ARTIVIST : contracting based on the Nash Equilibrium

2 08 2010

Recently ARTIVIST : creative has developed a series of contracts that involve a shared risk/shared profit that helps venues & artists achieve a common goal – successful events!

subgame perfect Nash equilibrium

The contract, developed for Salmonella Dub, lowers standard deposits & works on a percentage break of gross profit; both the artist & the venue need to expel effort to maximise returns & both benefit greatly by working together to achieve this success.

“We modelled the contract at a couple of gigs earlier this year & it went well… since then a major festival has picked up the idea & it was essential in securing acts” says JoFF Rae of the contract… “the key is to make an agreement & see the benefits to yourself & to others in the equation & stick to it through to delivery – possibly a practical example of the Nash Equilibrium.

The Nash Equilibrium – informal definition:

From Wikipedia, the free encyclopedia

Informally, a set of strategies is a Nash equilibrium if no player can do better by unilaterally changing his or her strategy. To see what this means, imagine that each player is told the strategies of the others. Suppose then that each player asks himself or herself: “Knowing the strategies of the other players, and treating the strategies of the other players as set in stone, can I benefit by changing my strategy?”

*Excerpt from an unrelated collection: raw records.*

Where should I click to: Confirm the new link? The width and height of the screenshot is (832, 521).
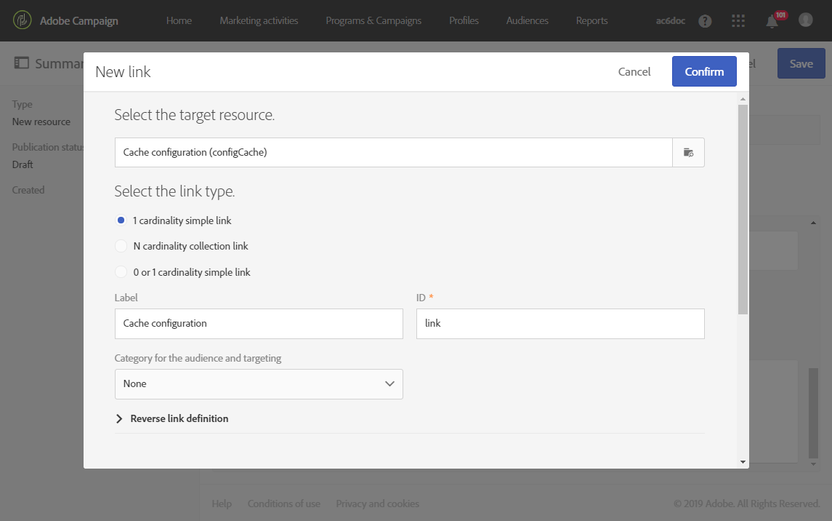click(704, 71)
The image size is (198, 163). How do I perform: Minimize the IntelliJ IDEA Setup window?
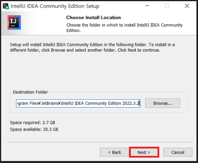tap(147, 6)
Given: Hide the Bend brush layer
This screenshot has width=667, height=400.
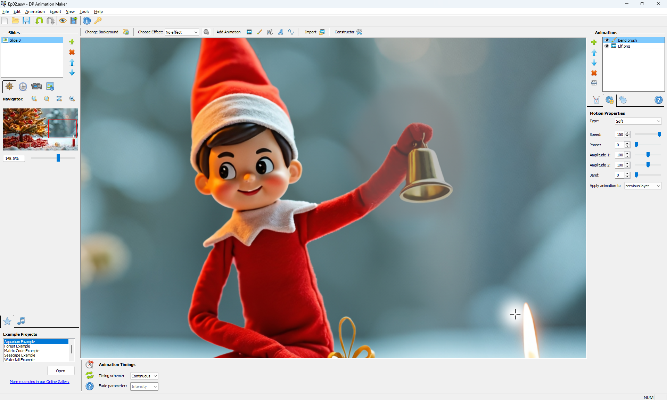Looking at the screenshot, I should (x=607, y=40).

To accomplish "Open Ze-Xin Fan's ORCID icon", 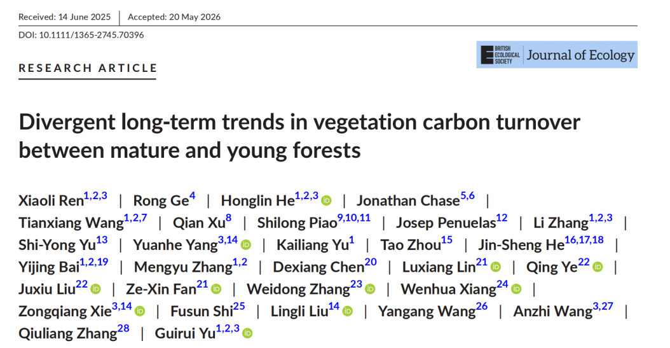I will click(x=216, y=289).
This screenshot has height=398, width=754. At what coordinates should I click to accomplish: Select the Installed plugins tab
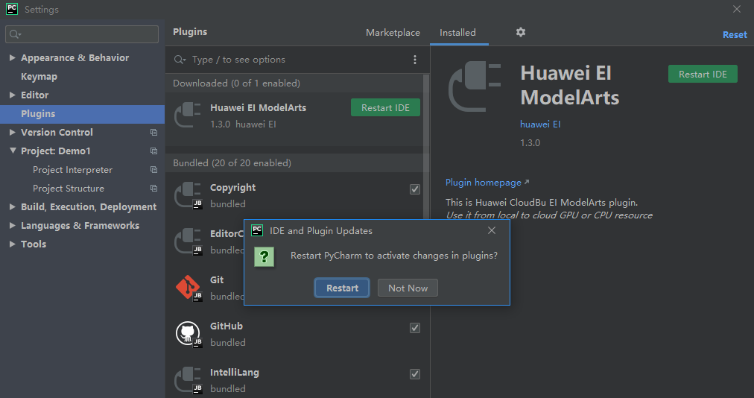[x=457, y=33]
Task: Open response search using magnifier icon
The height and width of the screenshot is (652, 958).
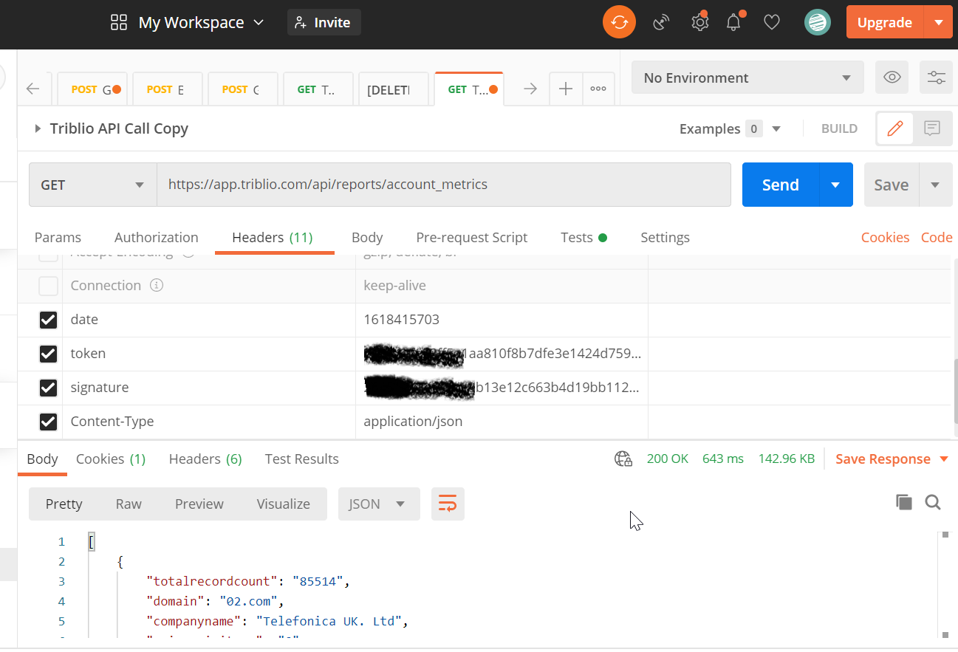Action: 933,502
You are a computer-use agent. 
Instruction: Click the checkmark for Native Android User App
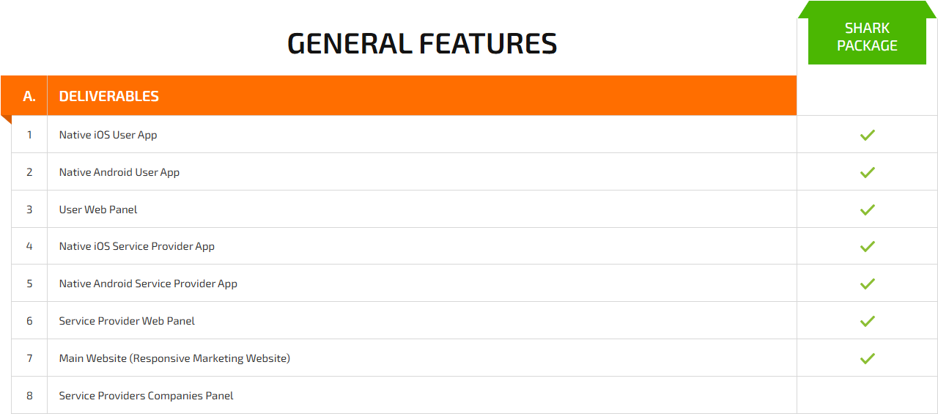pyautogui.click(x=868, y=172)
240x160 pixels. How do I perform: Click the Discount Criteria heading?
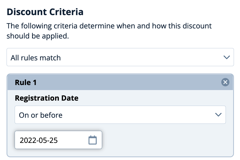coord(45,12)
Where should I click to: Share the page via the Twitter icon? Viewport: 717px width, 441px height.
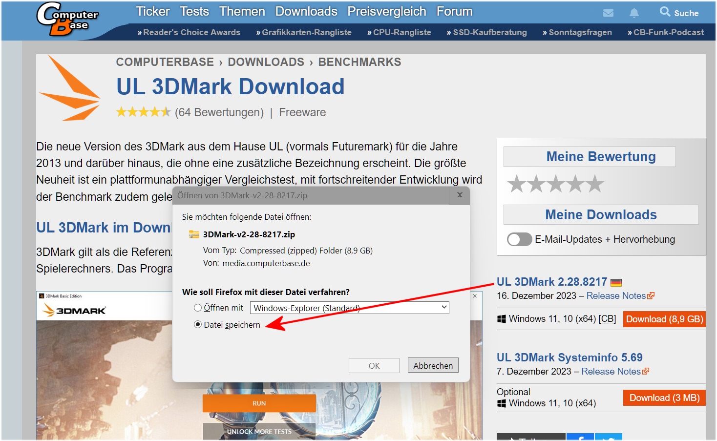pos(609,437)
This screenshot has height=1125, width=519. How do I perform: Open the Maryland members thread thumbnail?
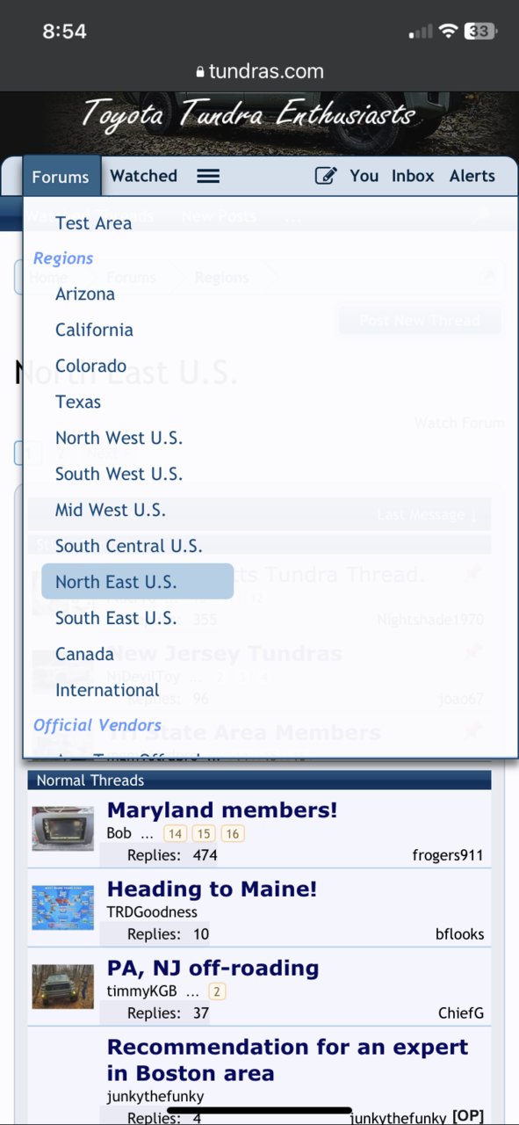pos(62,829)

If any player would answer “Yes”, then that set of strategies is not a Nash equilibrium. But if every player prefers not to switch (or is indifferent between switching and not) then the set of strategies is a Nash equilibrium. Thus, each strategy in a Nash equilibrium is a best response to all other strategies in that equilibrium.[3]

The Nash equilibrium may sometimes appear non-rational in a third-person perspective. This is because it may happen that a Nash equilibrium is not Pareto optimal.

The Nash equilibrium may also have non-rational consequences in sequential games because players may “threaten” each other with non-rational moves. For such games the Subgame perfect Nash equilibrium may be more meaningful as a tool of analysis.